* WHAT IS REQUIRED:
Starting at the line that contains "1063x801 pixels. Task: Select" and ending at the final line of the entries below, write out each line exactly as it appears, but omit the pictures.

(Dataset items)
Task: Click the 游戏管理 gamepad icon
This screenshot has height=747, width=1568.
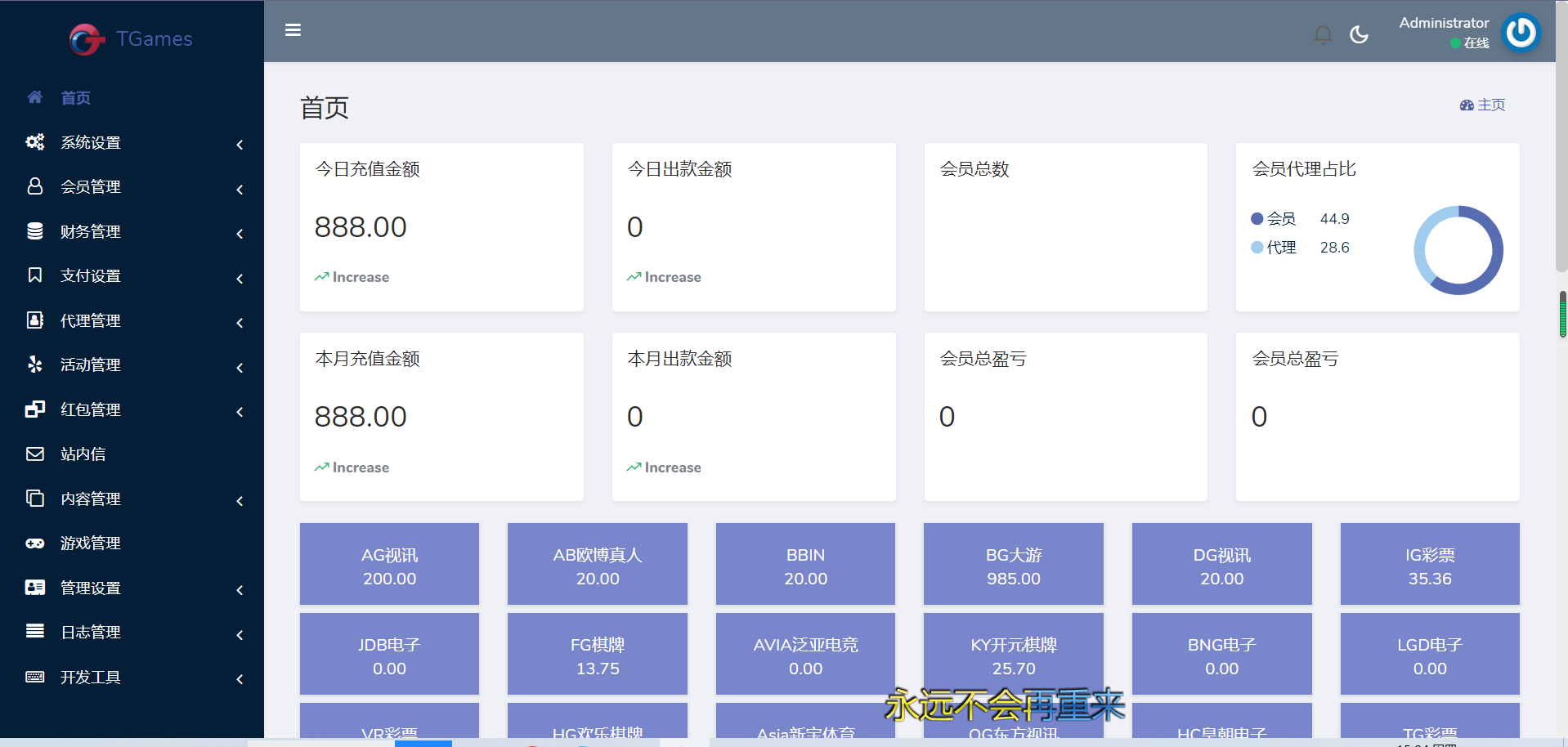Action: pyautogui.click(x=35, y=543)
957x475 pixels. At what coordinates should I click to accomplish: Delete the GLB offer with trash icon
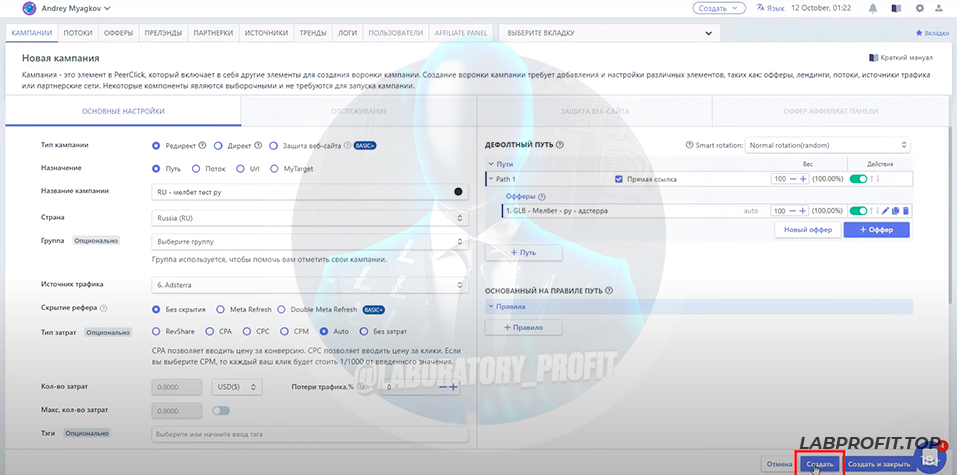tap(906, 211)
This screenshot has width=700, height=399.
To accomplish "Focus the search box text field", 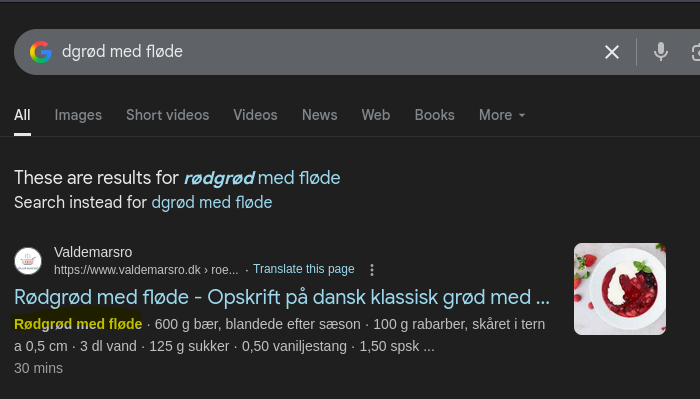I will point(328,52).
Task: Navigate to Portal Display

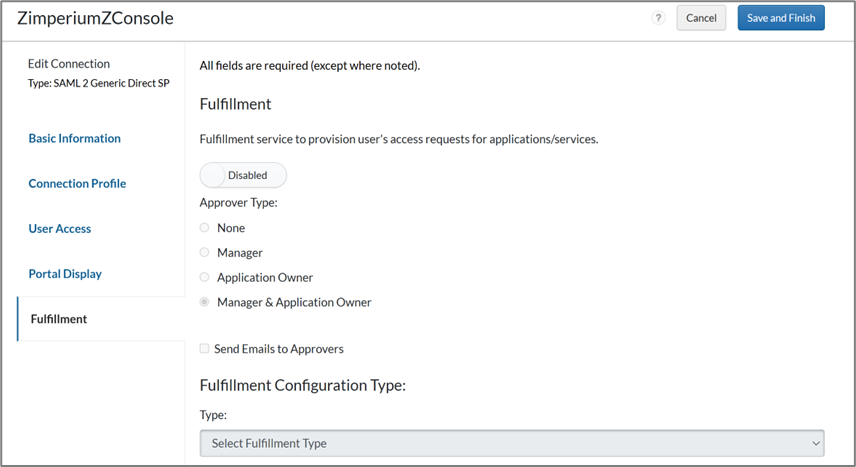Action: point(65,273)

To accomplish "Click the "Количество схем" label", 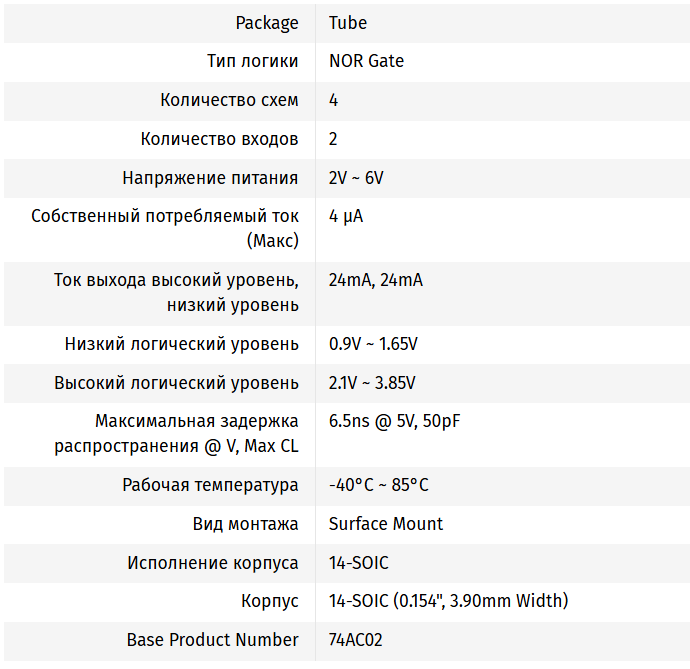I will [x=229, y=100].
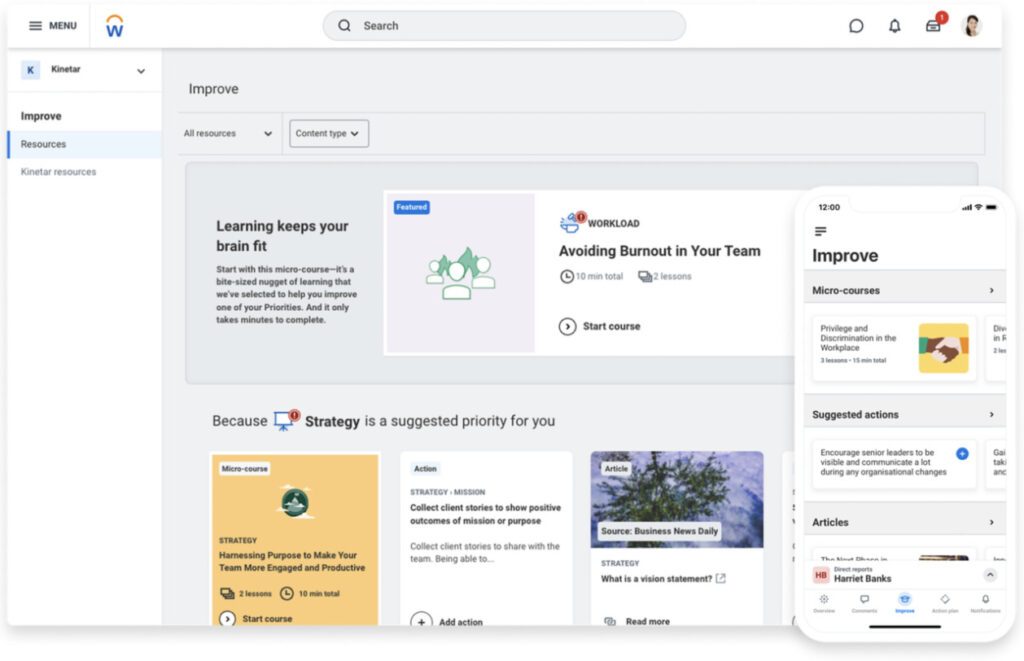
Task: Open the chat messages icon in top bar
Action: pos(857,25)
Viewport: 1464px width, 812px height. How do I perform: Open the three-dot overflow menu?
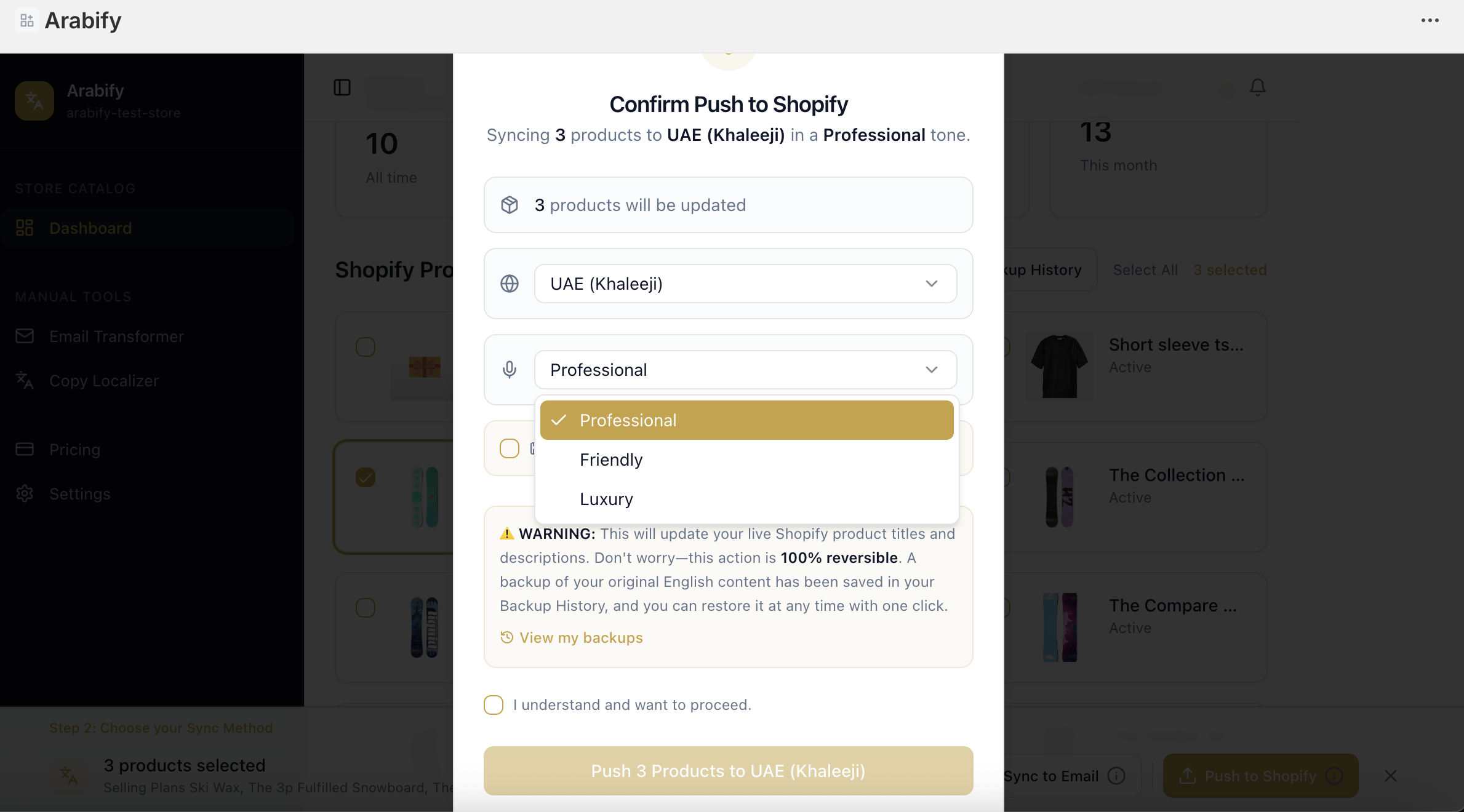pyautogui.click(x=1430, y=20)
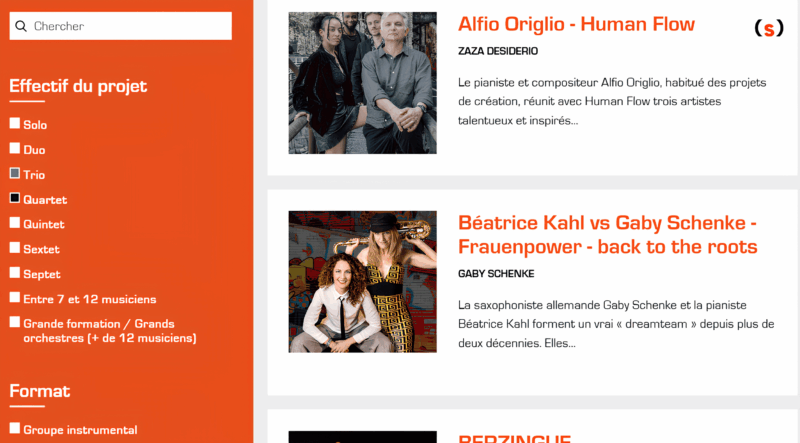This screenshot has width=800, height=443.
Task: Tick the Sextet checkbox
Action: coord(15,248)
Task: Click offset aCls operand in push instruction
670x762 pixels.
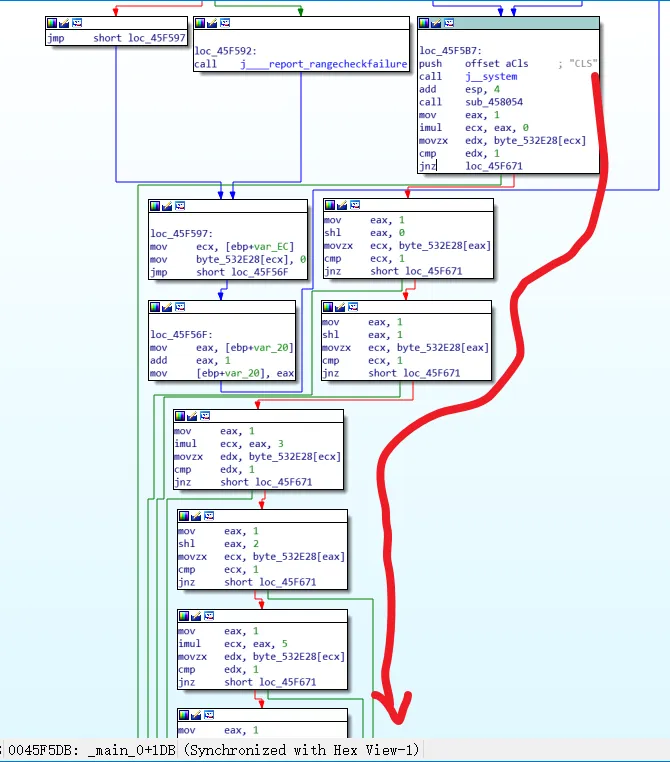Action: pyautogui.click(x=497, y=64)
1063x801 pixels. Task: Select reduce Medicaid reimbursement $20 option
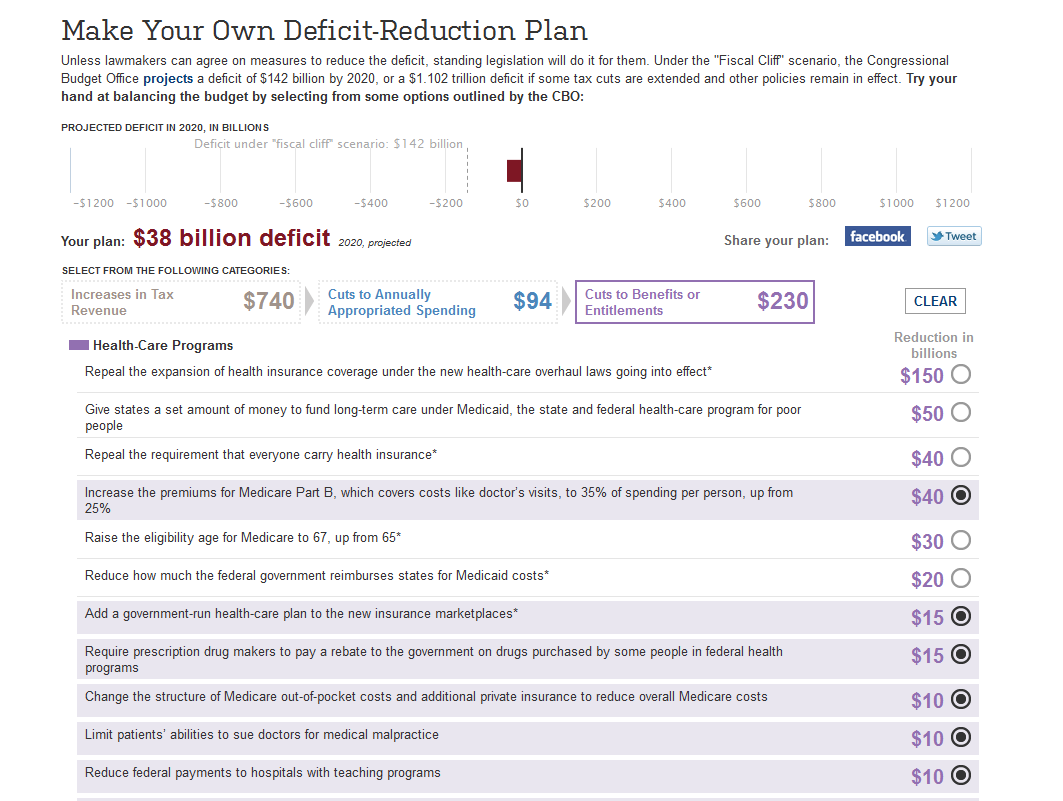coord(961,578)
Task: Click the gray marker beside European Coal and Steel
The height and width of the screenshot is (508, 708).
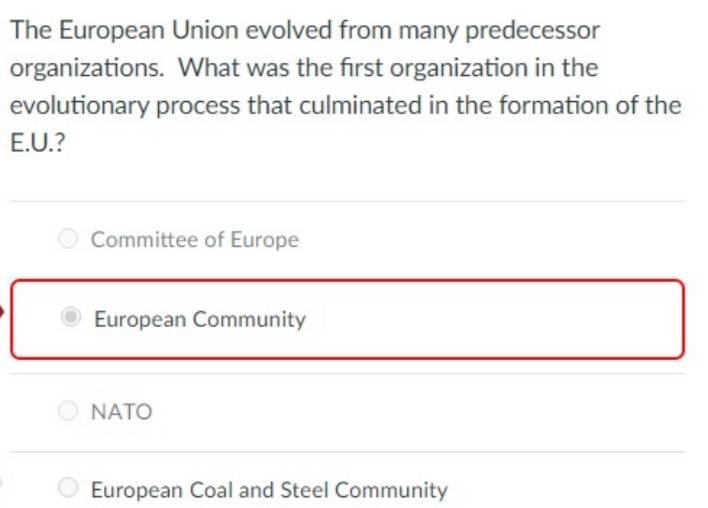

* RESPONSE FOR THIS EXERCISE:
1063x801 pixels. Task: Select reduce Medicaid reimbursement $20 option
coord(961,578)
Task: Click the gray marker beside European Coal and Steel
The height and width of the screenshot is (508, 708).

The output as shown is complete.